◆ WHAT THE TASK REQUIRES
Take the lines from the one with "How do I perform: Switch" up to and including the one with "I will point(504,83).", and write them out again with "Where should I click to" substituted by "Where do I click to", leaving everything else unchanged.

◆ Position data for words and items

##############################

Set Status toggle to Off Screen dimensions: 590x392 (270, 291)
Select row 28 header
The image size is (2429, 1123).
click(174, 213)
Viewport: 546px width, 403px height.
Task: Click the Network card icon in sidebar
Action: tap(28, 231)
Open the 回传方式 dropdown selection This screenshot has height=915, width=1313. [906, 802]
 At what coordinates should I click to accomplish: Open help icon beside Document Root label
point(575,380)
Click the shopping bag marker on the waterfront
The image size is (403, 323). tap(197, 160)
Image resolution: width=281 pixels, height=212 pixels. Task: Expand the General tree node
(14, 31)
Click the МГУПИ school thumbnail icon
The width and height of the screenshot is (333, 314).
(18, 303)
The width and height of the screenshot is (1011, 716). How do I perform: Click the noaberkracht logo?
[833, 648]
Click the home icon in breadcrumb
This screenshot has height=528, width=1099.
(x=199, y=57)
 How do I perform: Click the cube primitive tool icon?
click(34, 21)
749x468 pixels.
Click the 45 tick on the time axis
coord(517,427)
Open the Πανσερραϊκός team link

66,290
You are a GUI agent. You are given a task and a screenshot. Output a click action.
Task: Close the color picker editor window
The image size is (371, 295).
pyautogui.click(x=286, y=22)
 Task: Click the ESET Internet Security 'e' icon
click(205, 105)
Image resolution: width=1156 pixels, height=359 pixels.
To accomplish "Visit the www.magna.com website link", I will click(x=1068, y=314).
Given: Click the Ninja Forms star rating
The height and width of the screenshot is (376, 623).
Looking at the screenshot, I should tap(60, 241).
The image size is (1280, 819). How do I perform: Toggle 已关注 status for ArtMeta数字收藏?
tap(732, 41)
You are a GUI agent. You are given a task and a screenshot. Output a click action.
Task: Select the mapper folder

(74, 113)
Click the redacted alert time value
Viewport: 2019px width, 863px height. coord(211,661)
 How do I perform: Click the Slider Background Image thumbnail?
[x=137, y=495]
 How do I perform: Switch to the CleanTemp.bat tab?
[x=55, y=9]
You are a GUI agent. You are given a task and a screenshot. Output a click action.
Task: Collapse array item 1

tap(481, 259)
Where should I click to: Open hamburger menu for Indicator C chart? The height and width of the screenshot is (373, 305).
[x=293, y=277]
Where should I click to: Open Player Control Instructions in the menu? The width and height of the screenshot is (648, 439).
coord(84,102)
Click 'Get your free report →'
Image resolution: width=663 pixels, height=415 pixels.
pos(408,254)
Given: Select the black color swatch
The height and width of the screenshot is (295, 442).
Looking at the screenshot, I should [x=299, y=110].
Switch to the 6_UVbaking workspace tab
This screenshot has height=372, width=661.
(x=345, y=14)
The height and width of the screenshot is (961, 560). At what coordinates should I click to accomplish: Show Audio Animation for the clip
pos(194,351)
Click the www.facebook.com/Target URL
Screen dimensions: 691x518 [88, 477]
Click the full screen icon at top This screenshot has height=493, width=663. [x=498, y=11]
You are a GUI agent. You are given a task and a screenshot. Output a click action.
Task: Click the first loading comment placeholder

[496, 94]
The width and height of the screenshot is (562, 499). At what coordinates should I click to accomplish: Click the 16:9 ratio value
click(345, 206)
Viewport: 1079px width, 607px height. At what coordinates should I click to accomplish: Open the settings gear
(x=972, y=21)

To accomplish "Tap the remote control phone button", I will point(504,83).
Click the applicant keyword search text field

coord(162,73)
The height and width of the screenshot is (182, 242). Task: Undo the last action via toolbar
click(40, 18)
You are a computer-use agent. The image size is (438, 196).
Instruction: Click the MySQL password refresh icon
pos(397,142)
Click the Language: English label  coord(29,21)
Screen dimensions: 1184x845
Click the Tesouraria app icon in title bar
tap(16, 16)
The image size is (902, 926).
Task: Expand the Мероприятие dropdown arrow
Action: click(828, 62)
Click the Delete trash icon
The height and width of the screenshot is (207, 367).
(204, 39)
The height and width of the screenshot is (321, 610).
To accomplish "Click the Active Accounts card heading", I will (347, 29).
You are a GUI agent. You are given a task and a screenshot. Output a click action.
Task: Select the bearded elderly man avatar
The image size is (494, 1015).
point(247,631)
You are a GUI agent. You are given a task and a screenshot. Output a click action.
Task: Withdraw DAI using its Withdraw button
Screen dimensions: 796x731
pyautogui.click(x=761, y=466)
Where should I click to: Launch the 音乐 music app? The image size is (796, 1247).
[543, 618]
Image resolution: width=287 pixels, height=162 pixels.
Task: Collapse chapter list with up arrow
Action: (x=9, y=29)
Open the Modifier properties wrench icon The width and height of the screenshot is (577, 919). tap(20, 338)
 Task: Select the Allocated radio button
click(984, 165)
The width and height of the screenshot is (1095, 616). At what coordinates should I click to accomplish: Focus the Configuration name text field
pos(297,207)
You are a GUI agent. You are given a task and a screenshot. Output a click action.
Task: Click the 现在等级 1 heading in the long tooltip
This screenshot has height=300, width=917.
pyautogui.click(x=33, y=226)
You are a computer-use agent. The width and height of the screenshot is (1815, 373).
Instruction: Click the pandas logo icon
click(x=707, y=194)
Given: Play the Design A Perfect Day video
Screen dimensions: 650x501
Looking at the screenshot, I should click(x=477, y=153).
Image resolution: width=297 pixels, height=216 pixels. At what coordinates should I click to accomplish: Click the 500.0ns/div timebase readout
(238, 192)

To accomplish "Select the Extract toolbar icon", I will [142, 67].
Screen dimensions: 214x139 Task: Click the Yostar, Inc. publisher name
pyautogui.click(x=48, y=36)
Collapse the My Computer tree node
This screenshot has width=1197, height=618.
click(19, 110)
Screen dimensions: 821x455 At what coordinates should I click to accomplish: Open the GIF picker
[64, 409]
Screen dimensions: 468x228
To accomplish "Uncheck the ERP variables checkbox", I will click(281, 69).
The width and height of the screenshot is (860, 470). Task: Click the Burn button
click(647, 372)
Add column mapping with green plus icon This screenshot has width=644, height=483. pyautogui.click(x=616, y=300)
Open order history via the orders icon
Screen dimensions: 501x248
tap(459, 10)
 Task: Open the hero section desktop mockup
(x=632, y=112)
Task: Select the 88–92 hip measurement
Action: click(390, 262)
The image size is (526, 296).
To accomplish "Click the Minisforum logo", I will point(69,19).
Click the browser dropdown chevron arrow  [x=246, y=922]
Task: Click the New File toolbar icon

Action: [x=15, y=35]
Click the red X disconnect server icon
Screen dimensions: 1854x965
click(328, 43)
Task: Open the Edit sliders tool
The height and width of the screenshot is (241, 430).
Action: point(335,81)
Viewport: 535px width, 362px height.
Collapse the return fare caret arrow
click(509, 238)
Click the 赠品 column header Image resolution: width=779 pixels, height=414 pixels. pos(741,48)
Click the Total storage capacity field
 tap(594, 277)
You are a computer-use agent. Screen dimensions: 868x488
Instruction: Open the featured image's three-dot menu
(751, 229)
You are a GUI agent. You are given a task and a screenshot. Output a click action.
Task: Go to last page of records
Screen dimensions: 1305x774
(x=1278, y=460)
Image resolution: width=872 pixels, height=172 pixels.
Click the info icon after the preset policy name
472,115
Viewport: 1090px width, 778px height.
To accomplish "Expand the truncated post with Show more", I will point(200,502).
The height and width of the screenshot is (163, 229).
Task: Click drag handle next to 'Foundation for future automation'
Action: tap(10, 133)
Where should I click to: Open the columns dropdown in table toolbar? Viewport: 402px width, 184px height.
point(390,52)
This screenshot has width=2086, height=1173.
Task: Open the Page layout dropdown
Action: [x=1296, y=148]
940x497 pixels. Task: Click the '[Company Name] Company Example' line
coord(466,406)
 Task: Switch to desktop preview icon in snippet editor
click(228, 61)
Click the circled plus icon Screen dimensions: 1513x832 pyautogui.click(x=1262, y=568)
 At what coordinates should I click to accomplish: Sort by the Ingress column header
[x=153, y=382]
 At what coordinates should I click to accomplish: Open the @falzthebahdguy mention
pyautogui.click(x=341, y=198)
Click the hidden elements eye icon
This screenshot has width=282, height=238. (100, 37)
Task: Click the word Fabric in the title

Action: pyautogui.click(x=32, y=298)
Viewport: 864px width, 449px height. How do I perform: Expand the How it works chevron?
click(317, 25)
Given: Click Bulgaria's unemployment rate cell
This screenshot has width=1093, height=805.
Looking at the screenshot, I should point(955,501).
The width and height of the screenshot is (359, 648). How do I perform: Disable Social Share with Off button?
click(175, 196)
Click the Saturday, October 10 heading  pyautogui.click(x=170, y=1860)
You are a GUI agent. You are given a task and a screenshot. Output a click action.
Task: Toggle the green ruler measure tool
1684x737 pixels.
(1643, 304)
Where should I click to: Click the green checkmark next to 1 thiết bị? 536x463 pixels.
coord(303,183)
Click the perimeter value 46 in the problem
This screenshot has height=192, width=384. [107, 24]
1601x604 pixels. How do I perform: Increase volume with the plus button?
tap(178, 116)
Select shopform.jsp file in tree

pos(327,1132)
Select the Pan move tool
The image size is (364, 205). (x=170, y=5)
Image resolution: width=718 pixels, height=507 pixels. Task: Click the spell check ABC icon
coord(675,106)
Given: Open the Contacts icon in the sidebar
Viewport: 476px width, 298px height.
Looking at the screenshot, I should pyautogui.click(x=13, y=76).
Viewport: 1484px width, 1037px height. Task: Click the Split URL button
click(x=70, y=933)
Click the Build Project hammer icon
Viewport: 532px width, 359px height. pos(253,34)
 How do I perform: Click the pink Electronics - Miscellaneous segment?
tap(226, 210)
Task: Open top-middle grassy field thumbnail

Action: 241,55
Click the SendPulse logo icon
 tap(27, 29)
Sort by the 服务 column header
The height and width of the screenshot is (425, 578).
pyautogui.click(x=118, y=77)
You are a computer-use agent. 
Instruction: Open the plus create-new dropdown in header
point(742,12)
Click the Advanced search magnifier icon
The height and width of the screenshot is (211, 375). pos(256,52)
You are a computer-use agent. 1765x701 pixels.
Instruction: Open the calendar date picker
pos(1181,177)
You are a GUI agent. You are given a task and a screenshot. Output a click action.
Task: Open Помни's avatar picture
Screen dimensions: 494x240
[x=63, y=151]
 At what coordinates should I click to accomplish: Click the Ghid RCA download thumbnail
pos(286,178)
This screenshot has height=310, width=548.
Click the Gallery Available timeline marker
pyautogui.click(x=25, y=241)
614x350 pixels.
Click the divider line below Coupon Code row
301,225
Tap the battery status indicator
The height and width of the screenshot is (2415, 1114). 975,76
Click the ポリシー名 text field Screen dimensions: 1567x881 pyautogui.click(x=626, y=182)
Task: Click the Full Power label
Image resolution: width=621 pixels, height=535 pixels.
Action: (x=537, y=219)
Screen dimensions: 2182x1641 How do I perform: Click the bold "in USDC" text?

##############################

◆ ANSWER TO THE TASK
 How do I perform: Switch to the CleanTemp.bat tab?
[x=55, y=9]
You are a GUI agent. You are given a task and a screenshot. Output a click action.
Task: Collapse array item 1

tap(481, 259)
Where do I click to: Open hamburger menu for Indicator C chart? The height and width of the screenshot is (373, 305).
[x=293, y=277]
Where do I click to: Open Player Control Instructions in the menu? The width and height of the screenshot is (648, 439).
coord(84,102)
Click 'Get your free report →'
Image resolution: width=663 pixels, height=415 pixels.
pos(408,254)
Given: Select the black color swatch
The height and width of the screenshot is (295, 442).
Looking at the screenshot, I should [x=299, y=110].
Switch to the 6_UVbaking workspace tab
This screenshot has height=372, width=661.
(x=345, y=14)
The height and width of the screenshot is (961, 560). At what coordinates should I click to accomplish: Show Audio Animation for the clip
pos(194,351)
Click the www.facebook.com/Target URL
Screen dimensions: 691x518 [88, 477]
Click the full screen icon at top This screenshot has height=493, width=663. [x=498, y=11]
You are a GUI agent. You are given a task and a screenshot. Output a click action.
Task: Click the first loading comment placeholder

[496, 94]
The width and height of the screenshot is (562, 499). At what coordinates should I click to accomplish: Click the 16:9 ratio value
click(345, 206)
Viewport: 1079px width, 607px height. At what coordinates should I click to accomplish: Open the settings gear
(x=972, y=21)

To accomplish "Tap the remote control phone button", I will point(504,83).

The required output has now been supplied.